Sunday, January 25, 2009

Sleeping on the Job Proves Costly

ABC News reports that a nuclear power plant was fined $65,000 because security workers were caught sleeping on the job.

Video images of sleeping guards were recorded by a fellow guard at different times of day. A federal investigator also discovered a guard sleeping at his post.

The incidents occurred at the
Peach Bottom Nuclear Plant just outside of Philadelphia. The guards are responsible for protecting the plant from a terrorist attack.

Falling asleep on the job is a clear sign of severe sleep deprivation. This is common when security guards work more than one job.

Excessive daytime sleepiness can be a sign of another sleep disorder. These include
obstructive sleep apnea, restless legs syndrome and narcolepsy.

Sleepiness on the job also is a common sign of
shift work disorder. The problem can be severe for people who work rotating shifts or night shifts. This forces them to be alert at a time when the body is normally asleep.

Then they have to try to sleep during the day. Daytime distractions can make this difficult. In a
recent study of 163 nurses, more than 70 percent of the nurses report that they are unable to get enough sleep.

A recent study in the journal Sleep reports that night-shift workers can benefit from a realistic but strict sleep schedule. It helps them remain alert during the night shift and allows them to stay awake during the day on days off.

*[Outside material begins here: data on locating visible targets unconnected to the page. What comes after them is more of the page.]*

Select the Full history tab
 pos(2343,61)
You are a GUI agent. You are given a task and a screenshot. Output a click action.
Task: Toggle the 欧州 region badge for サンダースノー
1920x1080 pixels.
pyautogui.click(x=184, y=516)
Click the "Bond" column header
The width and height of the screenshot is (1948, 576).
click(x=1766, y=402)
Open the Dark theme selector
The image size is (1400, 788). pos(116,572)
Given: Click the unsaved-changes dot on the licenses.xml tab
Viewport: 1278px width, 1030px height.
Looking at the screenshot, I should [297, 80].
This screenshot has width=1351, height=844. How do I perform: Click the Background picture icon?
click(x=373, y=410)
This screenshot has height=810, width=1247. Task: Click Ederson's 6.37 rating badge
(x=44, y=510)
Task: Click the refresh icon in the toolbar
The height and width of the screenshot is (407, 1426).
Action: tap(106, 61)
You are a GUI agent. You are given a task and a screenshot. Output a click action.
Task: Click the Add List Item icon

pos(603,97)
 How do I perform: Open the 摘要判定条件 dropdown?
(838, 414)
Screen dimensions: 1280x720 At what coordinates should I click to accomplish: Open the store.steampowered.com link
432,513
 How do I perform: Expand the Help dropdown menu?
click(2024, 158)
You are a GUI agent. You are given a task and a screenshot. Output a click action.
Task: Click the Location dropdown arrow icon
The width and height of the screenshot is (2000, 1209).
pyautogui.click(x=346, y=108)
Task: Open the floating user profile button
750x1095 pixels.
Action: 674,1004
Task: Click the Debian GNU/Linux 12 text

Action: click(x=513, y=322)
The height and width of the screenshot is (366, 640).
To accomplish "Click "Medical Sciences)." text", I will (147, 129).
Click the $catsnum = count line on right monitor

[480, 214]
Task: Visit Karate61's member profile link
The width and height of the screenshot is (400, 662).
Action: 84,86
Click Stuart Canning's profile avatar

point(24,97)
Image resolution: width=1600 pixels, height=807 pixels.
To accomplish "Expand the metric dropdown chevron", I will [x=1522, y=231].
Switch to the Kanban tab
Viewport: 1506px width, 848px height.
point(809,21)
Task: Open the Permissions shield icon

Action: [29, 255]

Subjects slept in dark bedrooms at scheduled times: 8:30 a.m. to 3:30 p.m. after the first two night shifts. From 8:30 a.m. to 1:30 p.m. after the third night shift. From 3 a.m. to 12 p.m. on the two weekend days off. And again from 8:30 a.m. to 3:30 p.m. after the final four night shifts.

They also were exposed to five, 15-minute sessions of
bright light therapy each night shift. Within two hours after waking up, they went outside for at least 15 minutes of natural light exposure. But they wore dark sunglasses whenever they were outside.

The schedule enabled them to perform well at work and sleep well at home. Contact an AASM-accredited sleep center if you are sleeping on the job or struggling with a shift-work schedule.